Quando a Democracia Cambaleia e o Louco Sorri
Por Francisco Gonçalves in Fragmentos de Caos
Há momentos na história em que sentimos que o mundo se desloca num eixo torto, como se a bússola moral da civilização girasse sem norte. Vivemos, talvez, um desses momentos. Donald Trump — figura de exaltação, de riso grotesco e de cólera crua — voltou a encarnar não apenas um homem, mas um colapso anunciado do espírito democrático.
O que vemos não é apenas um presidente a governar com impulsos erráticos e políticas destrutivas.
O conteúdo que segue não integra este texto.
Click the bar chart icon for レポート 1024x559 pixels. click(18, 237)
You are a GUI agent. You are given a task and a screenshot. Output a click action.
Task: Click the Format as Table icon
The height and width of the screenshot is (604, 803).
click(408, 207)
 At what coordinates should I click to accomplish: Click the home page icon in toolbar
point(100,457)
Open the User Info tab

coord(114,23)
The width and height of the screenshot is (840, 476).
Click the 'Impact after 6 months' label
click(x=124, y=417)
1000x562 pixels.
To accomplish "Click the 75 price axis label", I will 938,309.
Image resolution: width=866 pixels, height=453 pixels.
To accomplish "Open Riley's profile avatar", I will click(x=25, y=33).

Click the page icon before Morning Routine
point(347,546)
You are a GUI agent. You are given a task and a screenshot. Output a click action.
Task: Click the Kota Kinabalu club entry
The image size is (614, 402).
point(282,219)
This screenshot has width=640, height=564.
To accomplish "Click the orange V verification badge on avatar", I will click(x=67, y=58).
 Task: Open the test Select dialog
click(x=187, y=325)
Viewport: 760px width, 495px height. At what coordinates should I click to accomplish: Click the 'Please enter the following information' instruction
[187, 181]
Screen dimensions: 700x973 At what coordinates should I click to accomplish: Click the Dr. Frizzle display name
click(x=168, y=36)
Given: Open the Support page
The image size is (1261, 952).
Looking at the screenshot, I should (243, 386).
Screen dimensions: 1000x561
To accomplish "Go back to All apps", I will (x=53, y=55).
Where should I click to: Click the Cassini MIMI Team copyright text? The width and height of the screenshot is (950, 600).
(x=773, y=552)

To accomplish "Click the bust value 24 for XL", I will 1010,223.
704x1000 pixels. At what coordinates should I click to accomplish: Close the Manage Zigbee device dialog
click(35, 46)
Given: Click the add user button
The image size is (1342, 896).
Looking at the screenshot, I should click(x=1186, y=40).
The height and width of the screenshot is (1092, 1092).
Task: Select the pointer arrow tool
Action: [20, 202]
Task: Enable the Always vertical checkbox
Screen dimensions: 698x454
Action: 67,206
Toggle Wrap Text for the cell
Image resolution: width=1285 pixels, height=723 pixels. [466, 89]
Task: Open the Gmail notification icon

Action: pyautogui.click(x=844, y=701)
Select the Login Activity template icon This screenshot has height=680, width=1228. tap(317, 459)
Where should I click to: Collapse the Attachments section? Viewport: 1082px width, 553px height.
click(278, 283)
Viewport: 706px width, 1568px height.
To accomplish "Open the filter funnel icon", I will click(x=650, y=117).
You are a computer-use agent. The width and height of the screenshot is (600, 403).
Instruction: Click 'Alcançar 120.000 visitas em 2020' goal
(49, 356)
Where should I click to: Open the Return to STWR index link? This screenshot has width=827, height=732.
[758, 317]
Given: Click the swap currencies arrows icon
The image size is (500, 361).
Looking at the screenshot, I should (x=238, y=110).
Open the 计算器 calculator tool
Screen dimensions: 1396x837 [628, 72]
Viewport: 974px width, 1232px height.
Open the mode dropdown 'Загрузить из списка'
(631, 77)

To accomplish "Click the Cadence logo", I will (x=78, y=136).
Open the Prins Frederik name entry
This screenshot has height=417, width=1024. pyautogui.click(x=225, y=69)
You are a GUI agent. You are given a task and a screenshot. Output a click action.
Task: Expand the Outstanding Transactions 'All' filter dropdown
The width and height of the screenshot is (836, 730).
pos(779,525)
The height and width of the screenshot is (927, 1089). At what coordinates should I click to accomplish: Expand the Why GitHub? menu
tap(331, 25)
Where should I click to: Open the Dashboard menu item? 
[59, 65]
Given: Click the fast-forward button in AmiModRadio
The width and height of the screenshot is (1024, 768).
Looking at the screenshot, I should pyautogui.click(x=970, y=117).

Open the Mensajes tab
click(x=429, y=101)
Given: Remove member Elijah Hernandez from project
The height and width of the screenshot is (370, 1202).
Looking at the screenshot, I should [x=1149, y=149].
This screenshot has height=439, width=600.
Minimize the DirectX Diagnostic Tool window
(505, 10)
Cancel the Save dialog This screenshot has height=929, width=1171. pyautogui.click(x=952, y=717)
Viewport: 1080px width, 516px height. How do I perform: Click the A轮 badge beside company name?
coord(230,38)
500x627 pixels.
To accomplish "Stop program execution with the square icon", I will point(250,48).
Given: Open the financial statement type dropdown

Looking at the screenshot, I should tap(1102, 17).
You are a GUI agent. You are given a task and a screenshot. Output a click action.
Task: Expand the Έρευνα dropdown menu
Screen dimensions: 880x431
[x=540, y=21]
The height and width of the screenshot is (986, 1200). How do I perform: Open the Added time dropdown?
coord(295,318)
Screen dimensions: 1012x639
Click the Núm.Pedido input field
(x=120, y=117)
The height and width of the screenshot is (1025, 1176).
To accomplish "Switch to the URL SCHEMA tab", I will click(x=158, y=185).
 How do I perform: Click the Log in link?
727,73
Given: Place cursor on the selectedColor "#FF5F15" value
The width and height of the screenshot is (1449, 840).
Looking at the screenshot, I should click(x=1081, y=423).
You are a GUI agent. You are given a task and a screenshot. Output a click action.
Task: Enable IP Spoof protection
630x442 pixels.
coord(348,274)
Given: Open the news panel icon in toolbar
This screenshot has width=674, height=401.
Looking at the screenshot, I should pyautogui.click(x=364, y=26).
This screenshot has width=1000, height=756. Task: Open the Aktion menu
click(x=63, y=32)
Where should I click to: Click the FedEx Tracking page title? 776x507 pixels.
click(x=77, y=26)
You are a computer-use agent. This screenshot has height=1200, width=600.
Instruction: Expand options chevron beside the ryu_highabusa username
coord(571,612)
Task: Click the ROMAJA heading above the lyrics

Vemos algo mais perigoso: a banalização do absurdo, o esvaziamento das instituições e a corrosão do contrato social.
Trump não é louco. Ou melhor, é — mas é um louco funcional, estrategicamente caótico. Ataca a verdade como quem dispara num campo de trigo: cada bala uma mentira, cada mentira uma semente de dúvida. Desregula por capricho. Nomeia cúmplices. Exonera guardiões. Torna o poder um espelho de si próprio. E tudo isto, sob aplauso de milhões.
Mas a pergunta ecoa, como um sino rachado:
Poderá a democracia sobreviver a quatro anos deste enredo de insanidade?
I. A democracia como fábula frágil
Acreditámos que a democracia era eterna, como o céu sobre as repúblicas. Que bastava votar, e a liberdade estava garantida. Esquecemo-nos que a democracia não vive do voto sozinho — vive da cultura cívica, da ética no poder, da verdade como princípio e da justiça como base.
Hoje, vemos o contrário. A verdade é relativizada, a justiça instrumentalizada, a cultura cívica intoxicada por memes e ódio.
E o mais grave: muitos acham isto normal.
II. O império do ruído
Trump é o maestro de uma era onde o ruído substituiu o pensamento. Cada tweet seu é uma granada lançada no campo do discurso racional. Governa com frases de reality show e leis de papel queimado.
O que ele desregula não são apenas normas ambientais ou fiscais. Ele desregula o próprio tecido simbólico da democracia. Transformou a verdade em opinião e o Estado em palco. E neste teatro de horrores, a multidão ri. Até quando?
III. A resistência está em marcha — mas ferida
Sim, há juízes que resistem. Há jornalistas que não se calam. Há cidadãos que protestam. Há senadores que ainda têm vergonha. Mas a resistência cansa. A cada dia, o absurdo ganha nova forma. E o medo instala-se: e se isto for o novo normal?
IV. Uma lição para o mundo
Portugal, Europa, América Latina, África — todos deveríamos olhar para este espelho estilhaçado. Trump não é um fenómeno isolado. É um aviso. É a febre de um corpo político doente.
A pergunta verdadeira não é “irá a América sobreviver a Trump?”, mas sim:
“seremos nós, cidadãos do mundo, capazes de reconstruir uma democracia real após ele?”
V. Ainda há lume de esperança
A história não é um comboio sem travões. É um caminho que podemos desviar — se quisermos. Cada cidadão atento, cada palavra justa, cada voto consciente, cada gesto de coragem… é um tijolo na reconstrução do futuro.
A democracia sobrevive quando deixamos de ser espectadores e voltamos a ser autores.
Conclusão: O Louco Passará. E Nós?
Trump passará. Como passam todos os homens, mesmo os que se acham deuses. Mas o que ficará?
Uma república em ruínas?
Ou uma sociedade desperta?
Cabe-nos a nós decidir.
Com lucidez.
Com coragem.
E com voz.
Porque o silêncio, esse sim, é a verdadeira sentença de morte da democracia.